I am really not sure what I want to do in the future, if/when 10GbE becomes a realsitic possiblity for me. I think the most likely answer is, just live with 2 drive RAID0 arrays and let the drives limit the maximum throughput to whatever degree they will. More than 2 spinning disks just seems like too great a point of failure (the data is backed up at least on my desktop, so it isn't a single point of failure still), plus the power consumption just seems inordinate, especially for things like streaming movies, which is what the server gets used for 95% of the time it is in active use.

I am mildly tempted to go with a big honking SSD for non-movies (pictures, music, etc), as a 1TB drive would cover all of that fine for a long time, but I don't like split storage on my server (I am weird, I admit it).

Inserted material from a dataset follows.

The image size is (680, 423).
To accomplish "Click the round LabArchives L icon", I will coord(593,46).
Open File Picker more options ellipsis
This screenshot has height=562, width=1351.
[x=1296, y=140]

Probably stupid question/comment, but it seems like a shame, that in the CONSUMER space, there isn't an easy option for something like a 60GB SSD as a write cache for a RAID array for hard drives. I can live with a bigger RAID array or faster drives on my desktop over the server.

Though, meh. HDD speeds aren't increasing very fast, but by the time 10GbE is affordable for me, I'll probably have moved on from whatever 3TBx2 RAID0 arrays I am likely to invest in in the next 6 or so months for my desktop and server and probably be on to even faster 4-6TBx2 RAID0 arrays, which just might be able to juice 350-400+MB/sec. It just seems silly that I have "wait" for a 2GB movie to transfer, let alone 10-20GB of movies. Sigh.
 
Asus does offer ssd disk caching on many of their boards now. On the z87-WS board I have here, the ssd is attached to the marvel chipset, and can be set as a cache drive for a mirror'd set of spinners. No raid 5 though.

I built up the test mule with windows server 2012 last night, so am testing ssd tiered storage/parity storage spaces right now. I'll baseline that setup vs a 6 x 4TB raid 5 setup on the rocket raid 2720.

The good news is that I only had to figure out disabling VMQ in the intel NIC driver on 2012 server (same x540 nic but more options appear in the server driver config) to get right back to 1.1 GB/s copy/paste performance. Disabled SMB signing as well. More later.